Our friends from Treacle Theatre, as part of their work on NLOB, have recently had Dr Pat Morris in at Rossendale Museum x-raying the taxidermy. While nothing truly remarkable showed up on the x-rays, they are still fascinating insights into the process. Kaspar and Susanne are going to go into greater detail later, but I thought I’d just share a couple of the images in a “mystery object” style to see what you all make of them.

Here’s object number one, I suspect this will be an easy one:



And here is object number two. Maybe a little more tricky:

As ever, your thoughts, comments, and suggestions are welcomed.


David Craven



Filed under Objects, The project

9 responses to “The inner workings of taxidermy

  1. Michael

    1. Duck Billed Platypus
    2. Looks like a Fibre Optic christmas tree, that someone has hung a shell on, and some rosary beads.
    Although I may be wrong….

    • David Craven

      There is a Playtpus that was scanned, but this isn’t it. Not far off though.

      You did spot the gastropod in the second though.

  2. vinaiblackburn

    The second one has me completely stumped. A Manta-Ray perhaps?

  3. Disgusting abuse of intellectual property rights!

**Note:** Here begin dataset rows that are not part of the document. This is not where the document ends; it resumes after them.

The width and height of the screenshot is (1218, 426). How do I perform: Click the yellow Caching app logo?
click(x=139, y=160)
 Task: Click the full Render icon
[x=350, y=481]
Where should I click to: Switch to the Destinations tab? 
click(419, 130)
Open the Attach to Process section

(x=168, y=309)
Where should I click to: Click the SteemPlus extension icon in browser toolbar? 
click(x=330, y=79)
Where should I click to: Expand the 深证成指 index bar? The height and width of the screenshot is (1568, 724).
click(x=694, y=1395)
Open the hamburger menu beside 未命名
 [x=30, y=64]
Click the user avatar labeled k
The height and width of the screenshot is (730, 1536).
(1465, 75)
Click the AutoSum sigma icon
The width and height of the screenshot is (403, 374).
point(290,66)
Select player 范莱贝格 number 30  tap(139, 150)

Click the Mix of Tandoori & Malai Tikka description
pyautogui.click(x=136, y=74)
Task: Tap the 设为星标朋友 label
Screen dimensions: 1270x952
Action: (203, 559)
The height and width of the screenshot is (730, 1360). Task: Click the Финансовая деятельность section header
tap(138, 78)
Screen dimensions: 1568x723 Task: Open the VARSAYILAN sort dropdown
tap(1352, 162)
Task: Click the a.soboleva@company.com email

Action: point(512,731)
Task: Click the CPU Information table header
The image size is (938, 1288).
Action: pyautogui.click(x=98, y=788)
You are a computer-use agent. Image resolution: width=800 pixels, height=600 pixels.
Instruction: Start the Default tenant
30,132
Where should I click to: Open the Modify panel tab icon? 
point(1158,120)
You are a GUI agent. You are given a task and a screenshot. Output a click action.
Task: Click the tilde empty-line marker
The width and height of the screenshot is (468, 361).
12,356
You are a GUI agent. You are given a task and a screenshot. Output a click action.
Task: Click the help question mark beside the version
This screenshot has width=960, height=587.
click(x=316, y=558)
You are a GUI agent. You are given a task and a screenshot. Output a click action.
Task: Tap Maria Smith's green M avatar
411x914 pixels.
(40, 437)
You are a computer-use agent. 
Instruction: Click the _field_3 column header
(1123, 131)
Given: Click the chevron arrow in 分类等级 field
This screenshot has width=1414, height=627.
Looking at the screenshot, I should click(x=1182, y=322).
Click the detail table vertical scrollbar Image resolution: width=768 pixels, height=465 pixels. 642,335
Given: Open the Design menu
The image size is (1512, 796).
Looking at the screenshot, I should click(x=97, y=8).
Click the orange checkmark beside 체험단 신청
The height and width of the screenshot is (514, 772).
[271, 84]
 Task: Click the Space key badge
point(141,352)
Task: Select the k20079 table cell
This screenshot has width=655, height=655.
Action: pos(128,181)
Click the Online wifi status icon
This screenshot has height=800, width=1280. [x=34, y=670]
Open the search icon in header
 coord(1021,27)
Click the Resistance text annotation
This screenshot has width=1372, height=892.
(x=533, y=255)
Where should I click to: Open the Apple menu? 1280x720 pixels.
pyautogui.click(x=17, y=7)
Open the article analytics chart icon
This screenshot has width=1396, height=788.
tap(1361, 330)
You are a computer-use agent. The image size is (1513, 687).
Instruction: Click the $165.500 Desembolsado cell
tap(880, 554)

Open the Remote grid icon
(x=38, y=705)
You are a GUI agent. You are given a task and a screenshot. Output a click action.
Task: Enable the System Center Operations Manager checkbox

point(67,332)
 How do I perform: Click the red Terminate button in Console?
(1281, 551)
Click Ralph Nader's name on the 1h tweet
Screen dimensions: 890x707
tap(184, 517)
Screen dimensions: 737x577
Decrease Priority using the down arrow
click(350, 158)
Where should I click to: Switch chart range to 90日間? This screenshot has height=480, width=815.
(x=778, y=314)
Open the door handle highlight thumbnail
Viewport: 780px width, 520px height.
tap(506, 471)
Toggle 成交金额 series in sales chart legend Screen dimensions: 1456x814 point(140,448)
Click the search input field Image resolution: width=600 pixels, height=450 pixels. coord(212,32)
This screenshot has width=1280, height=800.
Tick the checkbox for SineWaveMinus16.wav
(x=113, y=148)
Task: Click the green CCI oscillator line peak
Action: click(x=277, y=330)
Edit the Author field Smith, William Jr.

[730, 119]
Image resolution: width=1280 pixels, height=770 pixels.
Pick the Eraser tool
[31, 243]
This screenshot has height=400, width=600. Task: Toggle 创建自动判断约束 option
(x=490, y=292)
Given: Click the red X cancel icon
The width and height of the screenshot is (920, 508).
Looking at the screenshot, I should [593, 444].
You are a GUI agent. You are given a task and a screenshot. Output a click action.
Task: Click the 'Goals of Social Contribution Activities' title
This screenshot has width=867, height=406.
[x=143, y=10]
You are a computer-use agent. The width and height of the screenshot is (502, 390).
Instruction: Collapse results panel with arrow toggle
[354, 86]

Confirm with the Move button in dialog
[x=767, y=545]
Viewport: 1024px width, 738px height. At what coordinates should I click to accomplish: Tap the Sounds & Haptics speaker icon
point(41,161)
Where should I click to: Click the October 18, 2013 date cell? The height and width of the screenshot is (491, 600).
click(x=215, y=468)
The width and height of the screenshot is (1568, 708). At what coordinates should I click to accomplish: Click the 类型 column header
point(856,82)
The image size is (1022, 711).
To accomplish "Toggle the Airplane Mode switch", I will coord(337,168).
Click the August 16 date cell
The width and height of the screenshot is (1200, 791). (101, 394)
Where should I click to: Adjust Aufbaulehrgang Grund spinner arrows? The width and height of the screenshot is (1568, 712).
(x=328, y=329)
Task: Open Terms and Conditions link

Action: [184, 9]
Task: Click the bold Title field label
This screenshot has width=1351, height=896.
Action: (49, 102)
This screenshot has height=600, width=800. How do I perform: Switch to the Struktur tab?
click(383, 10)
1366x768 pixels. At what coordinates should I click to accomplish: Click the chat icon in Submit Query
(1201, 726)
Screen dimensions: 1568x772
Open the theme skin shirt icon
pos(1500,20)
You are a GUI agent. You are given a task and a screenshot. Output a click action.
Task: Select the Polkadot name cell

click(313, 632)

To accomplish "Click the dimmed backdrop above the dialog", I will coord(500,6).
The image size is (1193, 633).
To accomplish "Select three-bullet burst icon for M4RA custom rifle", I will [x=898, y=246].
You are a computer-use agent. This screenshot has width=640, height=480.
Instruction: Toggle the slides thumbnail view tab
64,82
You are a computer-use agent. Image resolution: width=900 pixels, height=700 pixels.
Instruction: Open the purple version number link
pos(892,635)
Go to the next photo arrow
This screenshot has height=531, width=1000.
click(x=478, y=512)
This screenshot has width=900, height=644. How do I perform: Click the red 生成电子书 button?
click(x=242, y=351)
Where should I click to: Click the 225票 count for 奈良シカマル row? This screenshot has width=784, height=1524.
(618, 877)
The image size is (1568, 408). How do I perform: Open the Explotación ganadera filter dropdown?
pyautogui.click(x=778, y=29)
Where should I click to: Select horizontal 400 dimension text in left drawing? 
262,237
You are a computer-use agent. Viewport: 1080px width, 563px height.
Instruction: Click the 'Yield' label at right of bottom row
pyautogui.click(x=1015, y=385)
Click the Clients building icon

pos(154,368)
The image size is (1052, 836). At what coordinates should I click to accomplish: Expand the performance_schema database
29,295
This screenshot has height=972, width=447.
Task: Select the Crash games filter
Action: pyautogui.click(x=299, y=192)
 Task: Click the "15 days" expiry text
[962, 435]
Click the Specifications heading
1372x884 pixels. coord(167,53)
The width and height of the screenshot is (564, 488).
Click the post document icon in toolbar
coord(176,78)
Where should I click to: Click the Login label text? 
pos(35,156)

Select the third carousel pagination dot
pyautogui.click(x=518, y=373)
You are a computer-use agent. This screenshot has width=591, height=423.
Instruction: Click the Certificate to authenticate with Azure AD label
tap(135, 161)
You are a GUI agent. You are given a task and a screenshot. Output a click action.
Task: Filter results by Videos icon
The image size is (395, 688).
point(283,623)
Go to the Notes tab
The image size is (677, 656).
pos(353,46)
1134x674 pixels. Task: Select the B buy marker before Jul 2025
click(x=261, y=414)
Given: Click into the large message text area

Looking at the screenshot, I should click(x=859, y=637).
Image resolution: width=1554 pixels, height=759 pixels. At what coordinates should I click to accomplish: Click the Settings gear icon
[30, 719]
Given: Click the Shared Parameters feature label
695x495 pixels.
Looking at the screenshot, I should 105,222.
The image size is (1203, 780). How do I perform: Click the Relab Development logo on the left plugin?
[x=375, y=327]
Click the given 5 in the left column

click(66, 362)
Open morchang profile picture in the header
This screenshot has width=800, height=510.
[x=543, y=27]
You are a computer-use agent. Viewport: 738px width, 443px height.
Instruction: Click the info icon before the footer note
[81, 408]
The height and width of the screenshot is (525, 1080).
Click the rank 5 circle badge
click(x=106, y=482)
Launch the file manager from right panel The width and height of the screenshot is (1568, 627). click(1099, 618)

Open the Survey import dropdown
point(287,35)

    The first looks like an Echidna, probably the Short-beaked Echidna, Tachyglossus aculeatus .

    The second one is tricky, it brings to mind a Gould Hummingbird tree with the birds removed, but I’m not sure that snails were used much in such displays. That’s still my best guess though.

    • David Craven

      Ah, this is clearly a WMO!

      You are on the right lines with the second one, but not hummingbirds.

      • I’ll guess butterflies and moths then – it would explain the pins. It could be other insects, but this sort of display was usually more about colour and visual appeal than scientific value, so I’m guessing something a bit showy.

        Of course, I could be wrong!

      • PaoloV wins a cuddly toy. We’ll post a picture of the case in the next few days.

  4. Mike Elkins

    The first one looks like a mole. And the second one looks like some sort of marine plant? Coral? Looks like a graptolite in the bottom right of the image.

  5. David Craven

    Paolo got both right. First is short-beaked echidna, second is a tree of butterflies. I loved the second pic, the way the intended subjects of the piece disappeared entirely.